Monday, April 14, 2008
Creamy
It's been awhile. I actually forgot that I had a blog. It completely escaped my mind...total brain fart. I guess that's because I've been preparing my outlines for finals. I pretty much only have one more outline to finish before shacking up in the library stacks and studying, studying, studying. My first final is next Thursday (the 24th). It is now that I enter a two week hibernation. It all boils down to pulling out that top ranking. Le creme de la creme. That's what I intend to be.
Monday, April 7, 2008
Lack of an update
I'm currently preparing my outlines in preparation for finals. There are a lot more rules covered this semester compared to last. Therefore, it's much more of pain. I'll provide some sort of random humorous update once I have my outlines complete. Until then, share my boredom and pain.
I would like to share my views on the Barrister's Ball with you though. Barrister's Ball is the law school version of prom. It's basically the same. However, everyone is legal to drink and the drinks are free. Combine that with food and live music; and that's what you get. The law school version is obviously more exciting. After all, law school trains you to party and live like a rock star. It goes back to that whole "Live like a lawyer" thing. Lots of stress, but never a dull moment.
I would like to share my views on the Barrister's Ball with you though. Barrister's Ball is the law school version of prom. It's basically the same. However, everyone is legal to drink and the drinks are free. Combine that with food and live music; and that's what you get. The law school version is obviously more exciting. After all, law school trains you to party and live like a rock star. It goes back to that whole "Live like a lawyer" thing. Lots of stress, but never a dull moment.
Wednesday, April 2, 2008
Being called on
This semester has been more of pain in the butt when it comes to preparation for class. In addition to the lack of available time to prepare for each class due to Moot Court, we've been responsible for a larger load of material. Law school is a lot of reading. Some classes comb through nearly 1000 pages of material in one semester. Others have less. Each case that is read needs to analyzed and briefed for class. Believe me...after witnessing the brutal verbal attacks on students who come unprepared, I took an oath not to allow myself to fall into that trap. In Torts, I've been called on 4 times. Some people haven't been called on at all. The Torts professor uses a method of drawing names from a shuffled stack of cards. Last time that I got called on he said, "Your name comes up often." My quit-witted response was, "It must be the way you shuffle." Fortunately, he's failed to catch me off-guard.
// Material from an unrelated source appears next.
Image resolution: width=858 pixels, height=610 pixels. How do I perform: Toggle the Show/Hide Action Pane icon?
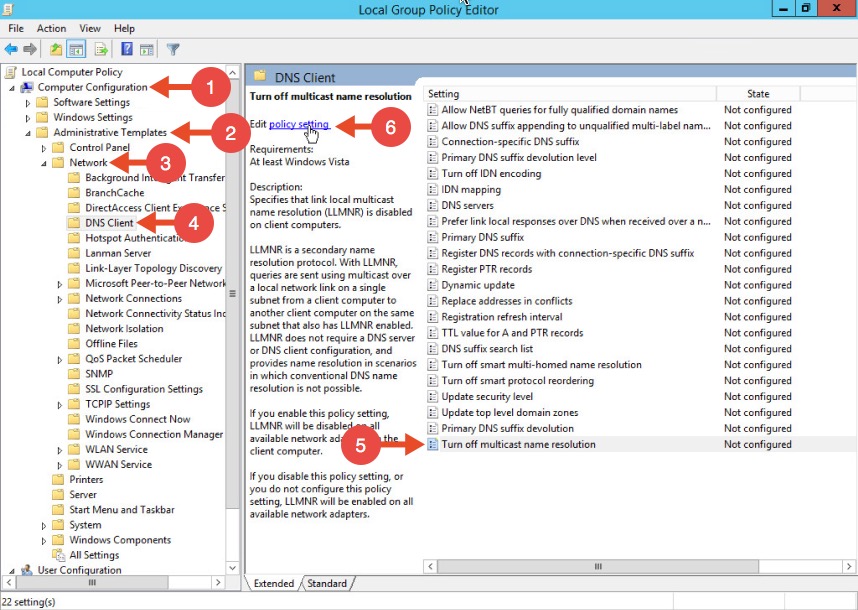(x=146, y=49)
I guess it's a matter of being fully prepared. My grades are a clear indication of my dedication, but on the flip side my social life has taken a beating. I keep telling myself, "One day I'll be able to enjoy a beer without worrying about how much material I have to read before the next day of class." Maybe I'm a total dork, but I sort of enjoy the intense pressure of law school. It keeps me on my toes.